First, for testing & integration: if a system answers the same input differently from one run to the next, end-to-end tests are difficult to rely on. Second, for evaluation & tuning: anyone who wants to compare quality, speed, and cost properly needs reproducible measurements—otherwise you are optimizing against noise. Third, for reinforcement learning (RL): many modern AI systems improve through feedback. For that, the system must respond as consistently as possible; otherwise it unintentionally learns from behavior it does not actually exhibit stably. And fourth, for production use in regulated environments: identical cases should be treated identically, otherwise audits, traceability, and trust quickly fall apart.

What does Thinking Machines propose?

A technical but well-explainable idea: “batch-invariant kernels”. Put simply, the computations are rewritten so that the result for a given input is always the same—regardless of which other requests it is processed with. This removes the “random effect” of batching on the computation order. The trade-off: performance. Determinism currently comes at a noticeable cost in throughput and compute time. For many teams, it may still be worth it on critical paths, because clean testing, reliable analyses, and more stable RL can more than offset the additional effort.

What does this mean in practice?

First: deliberately separate two operating modes. For creative tasks (ideas, texts, variants), some variance is often even desirable—AI can be allowed to “breathe”. For critical tasks (posting transactions, medical guidance, legal assessment, compliance texts), however, you need as much determinism as possible. Architecturally, this means providing a “determinism mode” for mandatory paths, asking providers specifically whether they offer batch-invariant inference or equivalent guarantees, and measuring how much performance this mode costs. This includes clean logs (model version, settings, data snapshot, seeds), gold prompts with expected outputs, load tests with varying batch sizes, and canary checks in the pipeline that alert early when deviations occur.
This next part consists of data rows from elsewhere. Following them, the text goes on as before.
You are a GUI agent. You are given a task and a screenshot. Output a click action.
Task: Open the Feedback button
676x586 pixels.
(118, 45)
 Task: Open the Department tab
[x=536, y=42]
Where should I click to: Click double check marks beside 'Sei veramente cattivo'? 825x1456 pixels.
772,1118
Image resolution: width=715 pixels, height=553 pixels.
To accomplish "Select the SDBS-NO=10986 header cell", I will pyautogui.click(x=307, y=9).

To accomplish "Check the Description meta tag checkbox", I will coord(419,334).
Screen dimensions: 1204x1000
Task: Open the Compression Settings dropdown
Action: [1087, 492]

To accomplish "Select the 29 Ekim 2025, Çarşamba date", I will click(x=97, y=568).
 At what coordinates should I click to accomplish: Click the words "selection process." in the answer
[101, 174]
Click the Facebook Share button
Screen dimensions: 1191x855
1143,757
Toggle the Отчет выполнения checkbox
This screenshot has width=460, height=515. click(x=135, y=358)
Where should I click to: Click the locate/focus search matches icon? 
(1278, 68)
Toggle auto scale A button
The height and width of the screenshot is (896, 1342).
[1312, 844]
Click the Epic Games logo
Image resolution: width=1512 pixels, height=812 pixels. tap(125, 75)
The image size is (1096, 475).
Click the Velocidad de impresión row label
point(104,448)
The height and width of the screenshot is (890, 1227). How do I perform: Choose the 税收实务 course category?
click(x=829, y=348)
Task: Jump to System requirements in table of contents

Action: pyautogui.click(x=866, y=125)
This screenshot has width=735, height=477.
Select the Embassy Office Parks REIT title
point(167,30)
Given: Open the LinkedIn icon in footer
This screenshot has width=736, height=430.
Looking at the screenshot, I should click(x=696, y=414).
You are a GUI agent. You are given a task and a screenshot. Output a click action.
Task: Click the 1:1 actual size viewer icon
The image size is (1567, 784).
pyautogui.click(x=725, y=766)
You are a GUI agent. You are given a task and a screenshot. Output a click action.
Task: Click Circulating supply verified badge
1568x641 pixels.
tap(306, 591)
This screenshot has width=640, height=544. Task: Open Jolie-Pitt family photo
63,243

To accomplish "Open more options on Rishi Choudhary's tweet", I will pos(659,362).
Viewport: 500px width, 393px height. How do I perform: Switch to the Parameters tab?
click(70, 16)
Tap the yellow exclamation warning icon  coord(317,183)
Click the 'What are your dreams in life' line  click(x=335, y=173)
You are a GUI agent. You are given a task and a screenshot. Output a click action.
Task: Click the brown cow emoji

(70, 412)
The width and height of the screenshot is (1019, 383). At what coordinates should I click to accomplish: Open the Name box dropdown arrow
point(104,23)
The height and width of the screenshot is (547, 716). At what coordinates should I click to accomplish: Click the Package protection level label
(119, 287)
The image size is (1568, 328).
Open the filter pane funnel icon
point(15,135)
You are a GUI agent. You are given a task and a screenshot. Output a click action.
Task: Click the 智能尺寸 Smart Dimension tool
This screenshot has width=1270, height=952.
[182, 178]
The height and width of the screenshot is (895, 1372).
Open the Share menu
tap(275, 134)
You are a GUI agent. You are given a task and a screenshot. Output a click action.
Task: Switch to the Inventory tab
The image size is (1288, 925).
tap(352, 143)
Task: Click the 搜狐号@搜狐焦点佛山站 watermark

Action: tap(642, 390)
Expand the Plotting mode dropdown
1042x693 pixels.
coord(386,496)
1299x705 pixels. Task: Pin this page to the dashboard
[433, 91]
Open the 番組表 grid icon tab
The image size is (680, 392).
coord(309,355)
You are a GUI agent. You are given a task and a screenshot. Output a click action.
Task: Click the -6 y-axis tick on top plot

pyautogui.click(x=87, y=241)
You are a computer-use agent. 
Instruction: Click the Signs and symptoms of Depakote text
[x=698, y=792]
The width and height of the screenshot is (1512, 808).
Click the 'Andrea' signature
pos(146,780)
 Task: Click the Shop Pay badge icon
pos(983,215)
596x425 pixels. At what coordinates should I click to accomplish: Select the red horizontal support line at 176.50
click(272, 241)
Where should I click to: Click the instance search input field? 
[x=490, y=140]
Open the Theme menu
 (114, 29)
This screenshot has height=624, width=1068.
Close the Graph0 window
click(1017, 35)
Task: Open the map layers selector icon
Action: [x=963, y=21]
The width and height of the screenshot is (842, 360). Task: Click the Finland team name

It is also interesting to look ahead: in addition to choosing between reasoning models and “standard” models, or between large and small variants, a new selection axis could emerge—deterministic for testing, evaluation, RL training, and regulated applications; probabilistic for everything where diversity helps. Temperature would then primarily control creativity within the chosen mode, not the fundamental question of “stable vs. variable”.

And what about us humans?

Even experts are not always consistent: ask three tax advisors and you will often get three nuances. That is normal. But standard processes should be consistent. No one will trust a platform long term if it changes its “opinion” every day for the same input. That is why determinism is not a nice-to-have, but a must-have wherever traceability, fairness, and repeatability matter. The good news: the problem is solvable—already today, with deliberate architecture and the right questions for providers. For creative work, we keep the desired variance. For critical paths, we ensure true reproducibility. This is how we get the best of both worlds.